Wednesday, January 14, 2009

The real reason why we should fight human-induced climate change

The fight to convince people that we should act to prevent human-induced climate change has been on for many years now. Many rhetoric have been used but Oliver Morton, in What is your dangerous idea?, is afraid that some of the arguments might back-fire because they are missing the real reason. This is a controversial issue.

According to Norton, we should not fight necessarily because ecosystems are going to disappear. His point is that Earth has witnessed harsher changes, the living has endured (so far) far more dramatic blows (none of the least example being the Permian-Triassic extinction, 251 million years ago, when nearly 90% of life was killed), yet life and Earth still exist and are relatively healthy (to our standards).

If we have to fight, it is because people are going to suffer. They will suffer because they will be displaced by the rising sea level, because their way of life will be destroyed, because social disorders will trigger wars and diseases:

"The most important thing about environmental change is that it hurts people; the basis of our response should be human solidarity.
The planet will take care of itself."
Oliver Norton, What is your dangerous idea?, Our planet is not in peril.

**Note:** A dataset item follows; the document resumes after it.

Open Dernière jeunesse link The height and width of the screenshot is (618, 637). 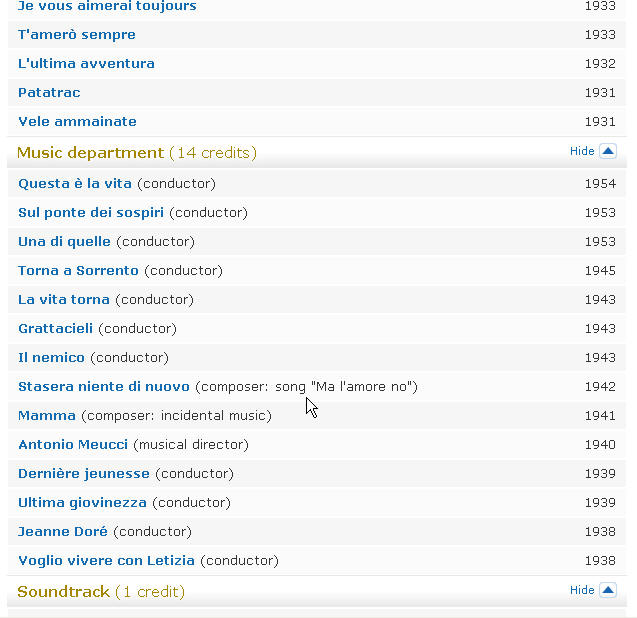coord(84,474)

Any other arguments are near-fallacies and may back-fire. Controversial, indeed.

1 comment:

Cedric said...

I entirely agree with Oliver Morton, even though I think that other arguments like that of Gary Snyder are also receivable ones.
But for me the most important one is indeed the suffering of human beings that will go along with the changes in our environment. The loss of biodiversity can also be viewed from that angle: as more and more species disappear, we are loosing both some sources of medicinal substances fabricated by these species and the services they provide to us like pollination of plants that we eat, soil nutrients regeneration for the growth of these same plants, and countless other services that are never taken into account in economic theories.